[DATA SECTION]
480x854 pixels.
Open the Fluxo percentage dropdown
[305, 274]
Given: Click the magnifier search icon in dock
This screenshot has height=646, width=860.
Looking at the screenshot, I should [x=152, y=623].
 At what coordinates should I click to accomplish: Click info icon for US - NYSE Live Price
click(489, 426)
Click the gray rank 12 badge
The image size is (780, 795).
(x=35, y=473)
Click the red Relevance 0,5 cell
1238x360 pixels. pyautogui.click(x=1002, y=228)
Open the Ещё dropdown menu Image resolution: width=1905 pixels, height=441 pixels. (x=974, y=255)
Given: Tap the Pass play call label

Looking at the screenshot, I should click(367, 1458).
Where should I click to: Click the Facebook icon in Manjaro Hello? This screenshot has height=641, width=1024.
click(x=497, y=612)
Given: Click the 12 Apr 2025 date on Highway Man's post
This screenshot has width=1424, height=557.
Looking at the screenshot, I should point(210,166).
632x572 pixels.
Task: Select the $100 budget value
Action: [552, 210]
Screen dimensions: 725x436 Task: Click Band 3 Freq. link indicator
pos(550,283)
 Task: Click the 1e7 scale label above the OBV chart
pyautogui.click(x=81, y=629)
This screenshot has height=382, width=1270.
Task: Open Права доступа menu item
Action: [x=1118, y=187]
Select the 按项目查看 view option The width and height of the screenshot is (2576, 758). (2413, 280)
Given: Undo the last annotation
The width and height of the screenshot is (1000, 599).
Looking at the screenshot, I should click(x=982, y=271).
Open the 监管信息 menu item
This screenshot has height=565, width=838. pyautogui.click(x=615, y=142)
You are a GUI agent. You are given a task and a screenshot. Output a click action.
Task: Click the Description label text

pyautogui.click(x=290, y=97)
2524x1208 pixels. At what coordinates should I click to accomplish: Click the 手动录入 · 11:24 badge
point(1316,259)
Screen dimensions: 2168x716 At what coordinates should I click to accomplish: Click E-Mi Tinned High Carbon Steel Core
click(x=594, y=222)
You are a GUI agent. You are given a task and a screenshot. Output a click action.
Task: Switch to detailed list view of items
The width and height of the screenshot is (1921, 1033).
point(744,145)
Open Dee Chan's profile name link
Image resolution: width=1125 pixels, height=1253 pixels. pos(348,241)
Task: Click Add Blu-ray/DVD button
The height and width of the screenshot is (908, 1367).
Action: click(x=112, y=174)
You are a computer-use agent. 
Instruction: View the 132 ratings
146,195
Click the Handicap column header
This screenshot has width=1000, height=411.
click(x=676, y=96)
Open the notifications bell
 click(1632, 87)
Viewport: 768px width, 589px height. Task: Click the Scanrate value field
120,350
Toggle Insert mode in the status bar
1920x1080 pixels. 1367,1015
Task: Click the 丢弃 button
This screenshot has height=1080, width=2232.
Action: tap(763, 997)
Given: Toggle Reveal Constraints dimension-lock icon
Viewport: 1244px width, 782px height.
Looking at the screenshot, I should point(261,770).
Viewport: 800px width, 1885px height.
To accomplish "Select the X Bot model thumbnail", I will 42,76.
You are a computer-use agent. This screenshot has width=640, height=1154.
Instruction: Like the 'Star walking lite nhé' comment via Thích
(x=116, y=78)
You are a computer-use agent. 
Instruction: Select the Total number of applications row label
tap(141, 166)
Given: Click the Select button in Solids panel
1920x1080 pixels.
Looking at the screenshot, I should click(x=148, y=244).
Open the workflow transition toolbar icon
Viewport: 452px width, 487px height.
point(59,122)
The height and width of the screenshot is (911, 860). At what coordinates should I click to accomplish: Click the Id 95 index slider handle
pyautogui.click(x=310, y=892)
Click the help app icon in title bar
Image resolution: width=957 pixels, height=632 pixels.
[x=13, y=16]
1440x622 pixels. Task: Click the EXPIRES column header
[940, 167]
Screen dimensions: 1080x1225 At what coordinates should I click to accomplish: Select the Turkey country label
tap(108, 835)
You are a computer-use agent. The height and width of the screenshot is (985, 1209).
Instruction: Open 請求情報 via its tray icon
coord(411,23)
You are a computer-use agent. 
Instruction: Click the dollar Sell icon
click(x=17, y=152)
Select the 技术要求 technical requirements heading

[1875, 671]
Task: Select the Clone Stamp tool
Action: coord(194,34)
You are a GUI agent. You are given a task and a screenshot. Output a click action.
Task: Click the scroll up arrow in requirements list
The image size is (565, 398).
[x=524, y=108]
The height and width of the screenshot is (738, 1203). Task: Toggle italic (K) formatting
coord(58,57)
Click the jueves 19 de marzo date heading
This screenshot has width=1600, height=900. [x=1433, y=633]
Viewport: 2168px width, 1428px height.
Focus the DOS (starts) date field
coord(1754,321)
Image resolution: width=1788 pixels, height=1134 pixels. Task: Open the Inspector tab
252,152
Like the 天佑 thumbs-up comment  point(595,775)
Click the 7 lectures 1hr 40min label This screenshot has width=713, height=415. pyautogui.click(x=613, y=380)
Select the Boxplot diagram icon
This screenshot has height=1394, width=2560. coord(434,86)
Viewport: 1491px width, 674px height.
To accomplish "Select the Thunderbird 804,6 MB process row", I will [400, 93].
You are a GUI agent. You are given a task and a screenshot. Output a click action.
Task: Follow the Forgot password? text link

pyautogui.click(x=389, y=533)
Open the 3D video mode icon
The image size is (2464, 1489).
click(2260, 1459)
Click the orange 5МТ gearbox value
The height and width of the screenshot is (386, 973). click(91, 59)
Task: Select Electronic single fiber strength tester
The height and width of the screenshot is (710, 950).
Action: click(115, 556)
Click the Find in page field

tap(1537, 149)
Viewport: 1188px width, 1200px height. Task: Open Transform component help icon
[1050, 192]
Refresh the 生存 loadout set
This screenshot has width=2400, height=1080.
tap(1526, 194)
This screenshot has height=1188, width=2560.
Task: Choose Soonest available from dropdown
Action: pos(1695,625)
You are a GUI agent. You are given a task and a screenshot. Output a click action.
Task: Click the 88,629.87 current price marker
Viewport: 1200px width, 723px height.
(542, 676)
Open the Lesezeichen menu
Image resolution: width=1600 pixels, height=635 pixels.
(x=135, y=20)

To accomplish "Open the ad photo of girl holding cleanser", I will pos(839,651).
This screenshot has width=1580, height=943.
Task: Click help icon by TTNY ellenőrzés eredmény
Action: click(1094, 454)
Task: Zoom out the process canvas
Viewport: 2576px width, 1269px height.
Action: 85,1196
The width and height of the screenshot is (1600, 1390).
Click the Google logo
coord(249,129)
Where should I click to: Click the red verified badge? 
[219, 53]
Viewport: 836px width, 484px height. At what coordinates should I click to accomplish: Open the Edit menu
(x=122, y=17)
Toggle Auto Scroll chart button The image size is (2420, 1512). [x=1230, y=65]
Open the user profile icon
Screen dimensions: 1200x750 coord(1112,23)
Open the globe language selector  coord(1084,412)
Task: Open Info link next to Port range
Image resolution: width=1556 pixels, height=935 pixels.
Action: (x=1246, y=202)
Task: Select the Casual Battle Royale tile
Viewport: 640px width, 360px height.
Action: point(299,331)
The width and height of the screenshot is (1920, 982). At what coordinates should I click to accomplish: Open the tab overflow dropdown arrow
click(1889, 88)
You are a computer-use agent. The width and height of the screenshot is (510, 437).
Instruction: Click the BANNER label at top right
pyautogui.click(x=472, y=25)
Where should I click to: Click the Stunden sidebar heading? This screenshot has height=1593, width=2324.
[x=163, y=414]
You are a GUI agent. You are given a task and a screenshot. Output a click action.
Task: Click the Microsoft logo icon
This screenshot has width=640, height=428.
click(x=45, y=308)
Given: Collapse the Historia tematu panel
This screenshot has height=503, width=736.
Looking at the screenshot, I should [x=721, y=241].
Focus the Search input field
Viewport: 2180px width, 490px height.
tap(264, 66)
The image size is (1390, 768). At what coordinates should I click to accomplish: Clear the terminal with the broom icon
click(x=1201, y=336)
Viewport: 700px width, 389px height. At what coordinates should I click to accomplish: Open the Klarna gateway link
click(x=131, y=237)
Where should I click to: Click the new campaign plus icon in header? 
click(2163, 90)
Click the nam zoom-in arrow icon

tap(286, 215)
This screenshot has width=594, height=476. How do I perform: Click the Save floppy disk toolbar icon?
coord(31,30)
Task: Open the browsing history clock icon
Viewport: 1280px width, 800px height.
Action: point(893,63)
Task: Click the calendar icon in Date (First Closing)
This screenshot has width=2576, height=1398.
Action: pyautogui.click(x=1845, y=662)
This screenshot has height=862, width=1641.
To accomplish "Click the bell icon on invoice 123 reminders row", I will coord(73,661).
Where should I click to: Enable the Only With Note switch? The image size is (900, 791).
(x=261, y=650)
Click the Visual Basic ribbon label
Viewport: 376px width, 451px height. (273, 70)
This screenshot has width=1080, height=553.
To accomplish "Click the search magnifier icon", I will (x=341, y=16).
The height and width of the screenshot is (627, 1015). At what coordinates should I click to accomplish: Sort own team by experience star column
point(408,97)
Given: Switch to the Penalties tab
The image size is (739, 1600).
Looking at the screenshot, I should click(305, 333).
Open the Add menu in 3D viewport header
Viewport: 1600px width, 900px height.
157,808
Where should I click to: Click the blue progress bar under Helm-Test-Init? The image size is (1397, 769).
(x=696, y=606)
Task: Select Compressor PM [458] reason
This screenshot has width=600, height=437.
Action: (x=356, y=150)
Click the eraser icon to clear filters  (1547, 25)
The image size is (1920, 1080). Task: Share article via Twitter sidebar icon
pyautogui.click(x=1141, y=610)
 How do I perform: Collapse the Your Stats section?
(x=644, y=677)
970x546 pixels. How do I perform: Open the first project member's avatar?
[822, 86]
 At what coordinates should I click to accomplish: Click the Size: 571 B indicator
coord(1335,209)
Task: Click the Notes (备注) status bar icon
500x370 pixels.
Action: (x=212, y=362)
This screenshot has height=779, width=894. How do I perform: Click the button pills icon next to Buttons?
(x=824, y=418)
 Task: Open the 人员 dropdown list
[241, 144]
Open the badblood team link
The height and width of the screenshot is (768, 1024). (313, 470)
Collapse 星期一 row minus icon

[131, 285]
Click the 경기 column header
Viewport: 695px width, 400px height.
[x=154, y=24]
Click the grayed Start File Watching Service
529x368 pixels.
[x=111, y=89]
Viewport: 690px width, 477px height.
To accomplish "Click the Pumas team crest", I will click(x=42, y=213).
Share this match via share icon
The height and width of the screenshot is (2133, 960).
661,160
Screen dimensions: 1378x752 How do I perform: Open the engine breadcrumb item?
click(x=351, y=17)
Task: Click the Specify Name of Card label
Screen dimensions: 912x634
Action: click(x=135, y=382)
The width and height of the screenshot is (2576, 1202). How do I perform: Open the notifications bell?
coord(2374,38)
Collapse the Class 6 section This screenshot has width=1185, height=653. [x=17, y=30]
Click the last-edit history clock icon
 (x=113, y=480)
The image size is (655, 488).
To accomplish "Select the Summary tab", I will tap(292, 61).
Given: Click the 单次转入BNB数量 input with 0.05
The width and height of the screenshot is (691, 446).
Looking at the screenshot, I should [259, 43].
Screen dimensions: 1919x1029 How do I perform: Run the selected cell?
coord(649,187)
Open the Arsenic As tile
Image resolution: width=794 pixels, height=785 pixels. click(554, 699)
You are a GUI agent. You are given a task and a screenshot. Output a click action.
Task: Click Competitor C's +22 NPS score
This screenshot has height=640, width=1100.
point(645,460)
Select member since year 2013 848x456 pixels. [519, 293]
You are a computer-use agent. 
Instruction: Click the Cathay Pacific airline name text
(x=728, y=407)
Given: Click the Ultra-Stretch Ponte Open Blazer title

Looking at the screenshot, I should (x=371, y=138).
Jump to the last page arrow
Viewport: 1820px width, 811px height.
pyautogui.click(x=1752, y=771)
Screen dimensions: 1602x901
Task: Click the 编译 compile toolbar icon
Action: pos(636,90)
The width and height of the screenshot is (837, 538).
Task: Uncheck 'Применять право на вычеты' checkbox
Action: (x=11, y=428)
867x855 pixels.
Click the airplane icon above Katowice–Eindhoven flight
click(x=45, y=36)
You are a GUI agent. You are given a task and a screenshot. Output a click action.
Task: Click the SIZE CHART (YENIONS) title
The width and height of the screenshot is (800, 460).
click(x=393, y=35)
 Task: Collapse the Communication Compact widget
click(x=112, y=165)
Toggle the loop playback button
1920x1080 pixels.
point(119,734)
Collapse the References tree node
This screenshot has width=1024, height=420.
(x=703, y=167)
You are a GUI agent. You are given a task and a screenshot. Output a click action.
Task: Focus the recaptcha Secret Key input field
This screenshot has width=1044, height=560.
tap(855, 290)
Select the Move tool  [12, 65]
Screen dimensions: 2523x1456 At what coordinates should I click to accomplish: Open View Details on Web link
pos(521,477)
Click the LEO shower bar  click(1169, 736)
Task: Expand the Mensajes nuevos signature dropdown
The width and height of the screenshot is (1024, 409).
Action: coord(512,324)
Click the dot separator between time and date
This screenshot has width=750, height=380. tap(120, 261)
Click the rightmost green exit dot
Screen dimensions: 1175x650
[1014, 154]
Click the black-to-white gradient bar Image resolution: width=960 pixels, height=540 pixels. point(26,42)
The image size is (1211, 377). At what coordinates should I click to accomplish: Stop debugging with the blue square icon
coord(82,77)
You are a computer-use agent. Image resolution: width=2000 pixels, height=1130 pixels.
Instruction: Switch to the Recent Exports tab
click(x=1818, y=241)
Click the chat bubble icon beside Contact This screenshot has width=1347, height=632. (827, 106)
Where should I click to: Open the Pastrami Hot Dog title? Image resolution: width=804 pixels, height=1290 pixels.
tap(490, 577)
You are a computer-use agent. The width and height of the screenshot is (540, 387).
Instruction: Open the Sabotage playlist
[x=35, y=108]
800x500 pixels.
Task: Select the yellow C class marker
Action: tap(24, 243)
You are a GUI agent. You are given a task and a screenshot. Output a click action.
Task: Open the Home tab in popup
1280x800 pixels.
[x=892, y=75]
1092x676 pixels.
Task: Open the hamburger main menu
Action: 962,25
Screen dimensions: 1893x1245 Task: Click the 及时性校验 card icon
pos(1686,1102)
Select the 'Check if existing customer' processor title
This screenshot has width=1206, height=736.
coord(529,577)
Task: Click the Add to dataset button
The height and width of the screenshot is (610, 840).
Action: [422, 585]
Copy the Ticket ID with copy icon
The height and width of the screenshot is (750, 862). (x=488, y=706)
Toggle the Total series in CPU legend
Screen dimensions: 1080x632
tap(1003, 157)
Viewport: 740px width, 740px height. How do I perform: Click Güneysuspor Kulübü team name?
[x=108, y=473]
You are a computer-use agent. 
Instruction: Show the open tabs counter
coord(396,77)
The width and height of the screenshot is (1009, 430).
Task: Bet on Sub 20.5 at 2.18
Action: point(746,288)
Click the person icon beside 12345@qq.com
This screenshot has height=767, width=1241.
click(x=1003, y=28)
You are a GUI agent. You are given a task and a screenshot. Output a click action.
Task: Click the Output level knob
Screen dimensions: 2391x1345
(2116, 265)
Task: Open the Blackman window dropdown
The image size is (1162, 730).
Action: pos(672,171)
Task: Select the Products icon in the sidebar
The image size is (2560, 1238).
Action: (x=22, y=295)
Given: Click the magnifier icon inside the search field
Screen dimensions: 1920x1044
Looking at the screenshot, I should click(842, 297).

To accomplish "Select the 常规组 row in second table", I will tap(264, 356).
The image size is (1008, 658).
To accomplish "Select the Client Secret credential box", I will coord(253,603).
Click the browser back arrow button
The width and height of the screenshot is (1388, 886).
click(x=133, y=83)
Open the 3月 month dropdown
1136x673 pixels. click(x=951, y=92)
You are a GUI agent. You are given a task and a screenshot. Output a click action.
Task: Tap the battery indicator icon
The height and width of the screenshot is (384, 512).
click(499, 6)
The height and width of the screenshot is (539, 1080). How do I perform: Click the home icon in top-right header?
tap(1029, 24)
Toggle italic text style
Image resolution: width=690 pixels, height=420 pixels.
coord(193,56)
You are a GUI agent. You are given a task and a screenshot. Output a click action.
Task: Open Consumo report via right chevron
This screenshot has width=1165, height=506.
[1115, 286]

[PROBLEM TO SOLVE] Arrange the part of the material that opens with the line containing "Given: Click the 单次转入BNB数量 input with 0.05" and closes with the line containing "Looking at the screenshot, I should (x=371, y=138)." as a Markdown table with the columns Row and Line, one numbered row per line and blank lines left out.

[ANSWER BELOW]
| Row | Line |
|---|---|
| 1 | Given: Click the 单次转入BNB数量 input with 0.05 |
| 2 | The width and height of the screenshot is (691, 446). |
| 3 | Looking at the screenshot, I should [259, 43]. |
| 4 | Screen dimensions: 1919x1029 How do I perform: Run the selected cell? |
| 5 | coord(649,187) |
| 6 | Open the Arsenic As tile |
| 7 | Image resolution: width=794 pixels, height=785 pixels. click(554, 699) |
| 8 | You are a GUI agent. You are given a task and a screenshot. Output a click action. |
| 9 | Task: Click Competitor C's +22 NPS score |
| 10 | This screenshot has height=640, width=1100. |
| 11 | point(645,460) |
| 12 | Select member since year 2013 848x456 pixels. [519, 293] |
| 13 | You are a computer-use agent.  |
| 14 | Instruction: Click the Cathay Pacific airline name text |
| 15 | (x=728, y=407) |
| 16 | Given: Click the Ultra-Stretch Ponte Open Blazer title |
| 17 | Looking at the screenshot, I should (x=371, y=138). |